Problem with CopyTagsToComments #238

paulijar · 2020-03-14T21:16:38Z

I think that the function CopyTagsToComments doesn't work as intended after 96430a1. I believe that the purpose of this function is to enable consistent tag retrieval for the application developers regardless of the tag format (ID3v1/2, APE, ...). Especially on files with both ID3v1 and ID3v2 tags, the function should make arbitration between the tag types and select the best available tag.

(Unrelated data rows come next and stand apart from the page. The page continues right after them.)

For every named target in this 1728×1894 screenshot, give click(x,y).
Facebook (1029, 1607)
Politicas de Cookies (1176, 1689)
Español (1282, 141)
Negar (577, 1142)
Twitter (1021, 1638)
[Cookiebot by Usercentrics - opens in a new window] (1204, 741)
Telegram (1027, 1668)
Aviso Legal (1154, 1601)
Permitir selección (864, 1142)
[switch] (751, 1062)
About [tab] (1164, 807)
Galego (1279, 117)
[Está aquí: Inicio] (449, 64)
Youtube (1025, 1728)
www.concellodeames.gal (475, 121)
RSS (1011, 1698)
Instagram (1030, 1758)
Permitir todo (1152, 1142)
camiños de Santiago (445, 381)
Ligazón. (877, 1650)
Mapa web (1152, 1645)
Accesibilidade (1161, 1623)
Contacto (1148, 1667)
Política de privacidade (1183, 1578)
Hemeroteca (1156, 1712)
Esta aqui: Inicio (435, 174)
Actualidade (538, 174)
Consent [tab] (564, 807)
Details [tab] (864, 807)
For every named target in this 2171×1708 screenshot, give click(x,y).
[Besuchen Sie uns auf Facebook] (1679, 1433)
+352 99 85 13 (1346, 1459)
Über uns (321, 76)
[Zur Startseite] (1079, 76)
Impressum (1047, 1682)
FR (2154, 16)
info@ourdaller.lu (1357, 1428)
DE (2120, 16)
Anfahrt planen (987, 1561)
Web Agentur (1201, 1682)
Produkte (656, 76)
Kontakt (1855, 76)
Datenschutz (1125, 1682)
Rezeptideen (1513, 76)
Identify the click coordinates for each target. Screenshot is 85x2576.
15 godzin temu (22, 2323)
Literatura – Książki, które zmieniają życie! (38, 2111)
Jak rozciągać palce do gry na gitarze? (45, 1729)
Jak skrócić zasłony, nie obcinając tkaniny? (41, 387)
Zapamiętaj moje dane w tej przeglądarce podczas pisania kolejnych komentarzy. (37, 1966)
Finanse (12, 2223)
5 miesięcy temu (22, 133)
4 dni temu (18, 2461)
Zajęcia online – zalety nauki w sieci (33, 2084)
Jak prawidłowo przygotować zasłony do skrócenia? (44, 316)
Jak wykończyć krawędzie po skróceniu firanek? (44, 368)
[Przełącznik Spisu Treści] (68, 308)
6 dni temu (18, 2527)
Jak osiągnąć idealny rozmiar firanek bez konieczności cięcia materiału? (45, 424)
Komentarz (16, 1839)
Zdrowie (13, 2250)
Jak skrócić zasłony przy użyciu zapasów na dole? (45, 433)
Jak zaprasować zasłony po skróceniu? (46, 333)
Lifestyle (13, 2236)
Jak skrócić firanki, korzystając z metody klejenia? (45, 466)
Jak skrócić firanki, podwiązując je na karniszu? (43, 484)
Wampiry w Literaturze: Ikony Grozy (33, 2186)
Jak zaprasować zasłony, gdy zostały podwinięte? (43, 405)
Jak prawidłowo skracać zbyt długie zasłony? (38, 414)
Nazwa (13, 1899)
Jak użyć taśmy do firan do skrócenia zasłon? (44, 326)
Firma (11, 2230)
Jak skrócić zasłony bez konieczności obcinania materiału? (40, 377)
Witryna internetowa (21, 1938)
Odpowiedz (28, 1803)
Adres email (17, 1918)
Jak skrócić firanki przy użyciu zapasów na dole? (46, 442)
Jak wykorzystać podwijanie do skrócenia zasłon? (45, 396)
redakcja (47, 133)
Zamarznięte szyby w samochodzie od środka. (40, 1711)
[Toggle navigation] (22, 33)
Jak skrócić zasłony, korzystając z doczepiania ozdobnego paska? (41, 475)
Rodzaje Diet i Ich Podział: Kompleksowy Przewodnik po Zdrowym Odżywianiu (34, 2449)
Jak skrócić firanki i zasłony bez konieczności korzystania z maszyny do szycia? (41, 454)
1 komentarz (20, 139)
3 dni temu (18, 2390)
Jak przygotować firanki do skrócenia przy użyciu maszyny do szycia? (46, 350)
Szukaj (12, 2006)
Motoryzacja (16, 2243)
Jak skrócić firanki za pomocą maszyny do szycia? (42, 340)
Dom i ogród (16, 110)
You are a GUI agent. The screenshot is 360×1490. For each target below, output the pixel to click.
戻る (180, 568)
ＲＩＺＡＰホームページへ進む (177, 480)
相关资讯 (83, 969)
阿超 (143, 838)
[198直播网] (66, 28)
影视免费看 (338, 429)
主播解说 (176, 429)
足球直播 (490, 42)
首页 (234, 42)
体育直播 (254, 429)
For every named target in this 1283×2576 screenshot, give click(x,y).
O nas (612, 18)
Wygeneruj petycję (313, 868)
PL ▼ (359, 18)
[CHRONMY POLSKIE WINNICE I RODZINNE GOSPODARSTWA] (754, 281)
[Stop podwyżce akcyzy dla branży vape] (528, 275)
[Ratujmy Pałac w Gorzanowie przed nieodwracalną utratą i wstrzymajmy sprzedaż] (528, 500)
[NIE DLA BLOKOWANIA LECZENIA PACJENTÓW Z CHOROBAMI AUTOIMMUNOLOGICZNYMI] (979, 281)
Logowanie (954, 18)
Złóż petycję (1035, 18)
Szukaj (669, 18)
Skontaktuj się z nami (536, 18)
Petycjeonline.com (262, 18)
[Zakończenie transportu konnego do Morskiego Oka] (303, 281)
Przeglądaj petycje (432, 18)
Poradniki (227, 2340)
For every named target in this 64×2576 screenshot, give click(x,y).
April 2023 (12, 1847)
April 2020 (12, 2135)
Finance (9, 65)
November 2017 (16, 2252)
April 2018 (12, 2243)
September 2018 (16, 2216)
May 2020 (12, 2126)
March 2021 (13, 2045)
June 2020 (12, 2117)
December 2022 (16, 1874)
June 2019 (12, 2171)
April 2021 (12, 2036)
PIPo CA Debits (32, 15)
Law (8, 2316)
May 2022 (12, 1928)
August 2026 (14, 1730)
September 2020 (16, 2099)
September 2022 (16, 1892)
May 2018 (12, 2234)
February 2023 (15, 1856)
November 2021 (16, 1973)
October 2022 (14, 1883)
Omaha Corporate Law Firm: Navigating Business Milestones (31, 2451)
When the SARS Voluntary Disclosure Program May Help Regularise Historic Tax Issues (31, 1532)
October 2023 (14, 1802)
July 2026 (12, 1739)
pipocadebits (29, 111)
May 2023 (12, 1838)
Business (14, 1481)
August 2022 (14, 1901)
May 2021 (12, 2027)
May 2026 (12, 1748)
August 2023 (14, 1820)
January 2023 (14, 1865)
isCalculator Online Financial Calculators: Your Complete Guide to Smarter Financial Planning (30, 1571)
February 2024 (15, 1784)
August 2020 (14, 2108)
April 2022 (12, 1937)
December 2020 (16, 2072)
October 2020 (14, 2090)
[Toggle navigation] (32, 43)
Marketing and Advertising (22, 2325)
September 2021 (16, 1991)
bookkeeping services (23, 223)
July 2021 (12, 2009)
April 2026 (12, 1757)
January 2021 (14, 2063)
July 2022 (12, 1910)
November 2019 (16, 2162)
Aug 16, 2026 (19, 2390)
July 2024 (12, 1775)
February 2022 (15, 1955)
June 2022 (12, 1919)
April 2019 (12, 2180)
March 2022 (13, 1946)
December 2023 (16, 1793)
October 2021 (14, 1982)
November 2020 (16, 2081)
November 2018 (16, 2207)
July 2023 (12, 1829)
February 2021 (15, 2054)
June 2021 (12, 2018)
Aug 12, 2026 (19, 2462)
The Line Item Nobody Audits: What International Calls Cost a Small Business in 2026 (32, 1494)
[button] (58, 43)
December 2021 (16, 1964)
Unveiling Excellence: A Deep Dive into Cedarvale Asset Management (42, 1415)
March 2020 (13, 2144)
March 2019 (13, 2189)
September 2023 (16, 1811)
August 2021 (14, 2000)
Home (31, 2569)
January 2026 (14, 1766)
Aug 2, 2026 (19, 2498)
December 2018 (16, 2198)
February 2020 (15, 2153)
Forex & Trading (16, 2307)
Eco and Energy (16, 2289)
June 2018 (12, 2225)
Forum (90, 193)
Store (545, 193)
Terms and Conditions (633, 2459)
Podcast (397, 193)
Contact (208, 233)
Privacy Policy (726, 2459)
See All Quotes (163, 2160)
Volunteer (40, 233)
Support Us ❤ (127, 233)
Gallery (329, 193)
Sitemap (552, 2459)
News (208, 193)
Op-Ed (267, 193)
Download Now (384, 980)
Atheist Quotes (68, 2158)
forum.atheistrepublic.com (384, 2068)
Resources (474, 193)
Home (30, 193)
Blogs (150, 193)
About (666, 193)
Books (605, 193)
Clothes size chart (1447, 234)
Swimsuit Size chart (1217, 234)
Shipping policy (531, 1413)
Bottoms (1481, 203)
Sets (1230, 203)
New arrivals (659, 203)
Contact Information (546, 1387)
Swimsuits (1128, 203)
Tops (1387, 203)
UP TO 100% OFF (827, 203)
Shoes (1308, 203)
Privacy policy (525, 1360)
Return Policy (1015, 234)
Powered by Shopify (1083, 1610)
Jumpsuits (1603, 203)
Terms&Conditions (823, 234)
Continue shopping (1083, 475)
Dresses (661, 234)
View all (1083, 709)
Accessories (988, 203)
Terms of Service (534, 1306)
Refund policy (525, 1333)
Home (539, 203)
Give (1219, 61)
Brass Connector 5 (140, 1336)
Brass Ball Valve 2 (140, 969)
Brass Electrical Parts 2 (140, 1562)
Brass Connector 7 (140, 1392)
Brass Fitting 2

After the above mentioned commit, the result of CopyTagsToComments does not arbitrate between ID3v1 and ID3v2. Instead, the comments field will contain data from both tag types if there are any differences. On my tests, the data from ID3v1 always came first and the data from ID3v2 in the second cell. As my application has been expecting to get only single value, it is now using the ID3v1 tag, which is often the worse alternative: every field is truncated to 30 characters, and non-ASCII characters are corrupted, which might actually be another bug. I think that my ID3v1 tags contain properly ISO 8859-1 encoded accented characters like ä, ö, and é, but all of those get converted to some Cyrillic characters.

The text was updated successfully, but these errors were encountered:

JamesHeinrich · 2020-03-14T22:09:09Z

Can you please provide a sample file for testing, either here or to info@getid3.org

paulijar · 2020-03-14T22:24:56Z

I sent you a mail.

JamesHeinrich · 2020-03-15T02:07:55Z

Thank you for the sample file.

The CopyTagsToComments function will copy the best available data from all tag formats and you should be able to pick the first one as the best. If everything works as intended, that is. Normally ID3v1 vs ID3v2 shouldn't be an issue, since if the truncated ID3v1 is a subset of the longer ID3v2 tag value then only the longer (ID3v2 or APE) will be returned and the truncated version ignored. But of course in your example the ID3v1 and ID3v2 values are completely different due to incorrect encoding (falsely) detected for ID3v1, that's why two values are being returned.

The problem lies in the detection of "wrong" ID3v1 encodings in module.tag.id3v1.php lines 68-87. This code block is supposed to detect Cyrillic text in Windows-1251 or KOI8-R text encodings but it's clearly not working as intended in your example. I will need to look at the problem further to see if I can come up with a sensible solution. To a human who is familiar with the language it might be obvious as to whether it should read "Petäjäveräjät" or "Petдjдverдjдt", but there is no real definitive code way of determining the intended encoding automatically. Really there shouldn't be any need to guess, because all ID3v1 tags should be in ISO-8859-1 but there are a vast number of files in the wild that have been tagged according to "local" encoding standards for characters sets not supported by ISO-8859-1 (including Cyrillic).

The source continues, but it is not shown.